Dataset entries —
________________

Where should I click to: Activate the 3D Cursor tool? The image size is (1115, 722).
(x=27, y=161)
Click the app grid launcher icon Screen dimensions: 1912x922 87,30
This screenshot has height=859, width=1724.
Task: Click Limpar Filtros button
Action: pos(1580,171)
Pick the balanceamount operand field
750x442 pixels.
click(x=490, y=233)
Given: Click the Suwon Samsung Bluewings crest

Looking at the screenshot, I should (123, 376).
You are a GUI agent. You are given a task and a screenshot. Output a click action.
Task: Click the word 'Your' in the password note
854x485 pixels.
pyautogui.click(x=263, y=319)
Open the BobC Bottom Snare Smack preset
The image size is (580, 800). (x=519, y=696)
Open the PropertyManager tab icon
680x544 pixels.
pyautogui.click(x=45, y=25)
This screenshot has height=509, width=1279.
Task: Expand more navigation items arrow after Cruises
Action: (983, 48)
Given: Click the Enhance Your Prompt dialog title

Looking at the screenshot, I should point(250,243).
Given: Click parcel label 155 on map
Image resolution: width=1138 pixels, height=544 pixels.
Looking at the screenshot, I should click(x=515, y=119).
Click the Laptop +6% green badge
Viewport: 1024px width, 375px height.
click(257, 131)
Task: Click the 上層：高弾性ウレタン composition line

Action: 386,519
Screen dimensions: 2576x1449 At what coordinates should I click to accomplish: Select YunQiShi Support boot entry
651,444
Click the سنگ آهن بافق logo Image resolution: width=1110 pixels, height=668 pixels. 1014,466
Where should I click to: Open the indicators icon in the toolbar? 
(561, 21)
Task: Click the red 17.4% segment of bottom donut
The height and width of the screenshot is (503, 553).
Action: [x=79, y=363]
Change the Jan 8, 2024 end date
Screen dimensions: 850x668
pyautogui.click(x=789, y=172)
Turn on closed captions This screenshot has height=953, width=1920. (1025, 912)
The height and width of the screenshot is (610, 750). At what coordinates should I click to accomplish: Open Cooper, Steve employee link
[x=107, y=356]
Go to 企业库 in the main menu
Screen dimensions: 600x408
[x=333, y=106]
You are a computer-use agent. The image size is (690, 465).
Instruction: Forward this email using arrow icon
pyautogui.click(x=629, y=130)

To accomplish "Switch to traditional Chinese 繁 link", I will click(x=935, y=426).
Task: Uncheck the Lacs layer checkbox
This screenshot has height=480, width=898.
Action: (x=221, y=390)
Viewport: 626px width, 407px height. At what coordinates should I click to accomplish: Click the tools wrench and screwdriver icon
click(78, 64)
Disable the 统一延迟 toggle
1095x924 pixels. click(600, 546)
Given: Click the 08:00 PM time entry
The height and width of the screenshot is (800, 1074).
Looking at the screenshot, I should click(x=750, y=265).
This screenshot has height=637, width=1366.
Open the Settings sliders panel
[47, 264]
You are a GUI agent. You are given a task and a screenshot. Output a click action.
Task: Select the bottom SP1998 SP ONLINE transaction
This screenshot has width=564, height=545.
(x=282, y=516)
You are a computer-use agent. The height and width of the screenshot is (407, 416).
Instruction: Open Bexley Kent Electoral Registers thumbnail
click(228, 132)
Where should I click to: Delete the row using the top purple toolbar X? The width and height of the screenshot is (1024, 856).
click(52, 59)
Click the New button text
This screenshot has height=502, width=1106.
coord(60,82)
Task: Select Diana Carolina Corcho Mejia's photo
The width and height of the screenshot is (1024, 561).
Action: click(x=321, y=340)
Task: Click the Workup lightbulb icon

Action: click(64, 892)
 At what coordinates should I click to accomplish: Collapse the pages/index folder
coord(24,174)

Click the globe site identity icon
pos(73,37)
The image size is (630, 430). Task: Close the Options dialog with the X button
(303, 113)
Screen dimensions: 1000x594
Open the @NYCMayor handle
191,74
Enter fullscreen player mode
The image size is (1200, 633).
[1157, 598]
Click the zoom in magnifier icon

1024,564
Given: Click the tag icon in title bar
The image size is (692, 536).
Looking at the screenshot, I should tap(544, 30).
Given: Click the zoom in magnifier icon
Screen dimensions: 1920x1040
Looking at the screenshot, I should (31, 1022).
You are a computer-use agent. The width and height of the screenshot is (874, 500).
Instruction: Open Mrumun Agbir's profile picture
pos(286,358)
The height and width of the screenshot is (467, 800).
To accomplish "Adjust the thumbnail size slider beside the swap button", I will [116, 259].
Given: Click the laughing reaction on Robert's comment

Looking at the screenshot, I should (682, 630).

________________

PROBLEM STATEMENT — Take the lines above and print them exactly.

SOLUTION BELOW —
Where should I click to: Activate the 3D Cursor tool? The image size is (1115, 722).
(x=27, y=161)
Click the app grid launcher icon Screen dimensions: 1912x922 87,30
This screenshot has height=859, width=1724.
Task: Click Limpar Filtros button
Action: pos(1580,171)
Pick the balanceamount operand field
750x442 pixels.
click(x=490, y=233)
Given: Click the Suwon Samsung Bluewings crest

Looking at the screenshot, I should (123, 376).
You are a GUI agent. You are given a task and a screenshot. Output a click action.
Task: Click the word 'Your' in the password note
854x485 pixels.
pyautogui.click(x=263, y=319)
Open the BobC Bottom Snare Smack preset
The image size is (580, 800). (x=519, y=696)
Open the PropertyManager tab icon
680x544 pixels.
pyautogui.click(x=45, y=25)
This screenshot has height=509, width=1279.
Task: Expand more navigation items arrow after Cruises
Action: (983, 48)
Given: Click the Enhance Your Prompt dialog title

Looking at the screenshot, I should point(250,243).
Given: Click parcel label 155 on map
Image resolution: width=1138 pixels, height=544 pixels.
Looking at the screenshot, I should click(x=515, y=119).
Click the Laptop +6% green badge
Viewport: 1024px width, 375px height.
click(257, 131)
Task: Click the 上層：高弾性ウレタン composition line

Action: 386,519
Screen dimensions: 2576x1449 At what coordinates should I click to accomplish: Select YunQiShi Support boot entry
651,444
Click the سنگ آهن بافق logo Image resolution: width=1110 pixels, height=668 pixels. 1014,466
Where should I click to: Open the indicators icon in the toolbar? 
(561, 21)
Task: Click the red 17.4% segment of bottom donut
The height and width of the screenshot is (503, 553).
Action: [x=79, y=363]
Change the Jan 8, 2024 end date
Screen dimensions: 850x668
pyautogui.click(x=789, y=172)
Turn on closed captions This screenshot has height=953, width=1920. (1025, 912)
The height and width of the screenshot is (610, 750). At what coordinates should I click to accomplish: Open Cooper, Steve employee link
[x=107, y=356]
Go to 企业库 in the main menu
Screen dimensions: 600x408
[x=333, y=106]
You are a computer-use agent. The image size is (690, 465).
Instruction: Forward this email using arrow icon
pyautogui.click(x=629, y=130)

To accomplish "Switch to traditional Chinese 繁 link", I will click(x=935, y=426).
Task: Uncheck the Lacs layer checkbox
This screenshot has height=480, width=898.
Action: (x=221, y=390)
Viewport: 626px width, 407px height. At what coordinates should I click to accomplish: Click the tools wrench and screwdriver icon
click(78, 64)
Disable the 统一延迟 toggle
1095x924 pixels. click(600, 546)
Given: Click the 08:00 PM time entry
The height and width of the screenshot is (800, 1074).
Looking at the screenshot, I should click(x=750, y=265).
This screenshot has height=637, width=1366.
Open the Settings sliders panel
[47, 264]
You are a GUI agent. You are given a task and a screenshot. Output a click action.
Task: Select the bottom SP1998 SP ONLINE transaction
This screenshot has width=564, height=545.
(x=282, y=516)
You are a computer-use agent. The height and width of the screenshot is (407, 416).
Instruction: Open Bexley Kent Electoral Registers thumbnail
click(228, 132)
Where should I click to: Delete the row using the top purple toolbar X? The width and height of the screenshot is (1024, 856).
click(52, 59)
Click the New button text
This screenshot has height=502, width=1106.
coord(60,82)
Task: Select Diana Carolina Corcho Mejia's photo
The width and height of the screenshot is (1024, 561).
Action: click(x=321, y=340)
Task: Click the Workup lightbulb icon

Action: click(64, 892)
 At what coordinates should I click to accomplish: Collapse the pages/index folder
coord(24,174)

Click the globe site identity icon
pos(73,37)
The image size is (630, 430). Task: Close the Options dialog with the X button
(303, 113)
Screen dimensions: 1000x594
Open the @NYCMayor handle
191,74
Enter fullscreen player mode
The image size is (1200, 633).
[1157, 598]
Click the zoom in magnifier icon

1024,564
Given: Click the tag icon in title bar
The image size is (692, 536).
Looking at the screenshot, I should tap(544, 30).
Given: Click the zoom in magnifier icon
Screen dimensions: 1920x1040
Looking at the screenshot, I should (31, 1022).
You are a computer-use agent. The width and height of the screenshot is (874, 500).
Instruction: Open Mrumun Agbir's profile picture
pos(286,358)
The height and width of the screenshot is (467, 800).
To accomplish "Adjust the thumbnail size slider beside the swap button", I will [116, 259].
Given: Click the laughing reaction on Robert's comment

Looking at the screenshot, I should (682, 630).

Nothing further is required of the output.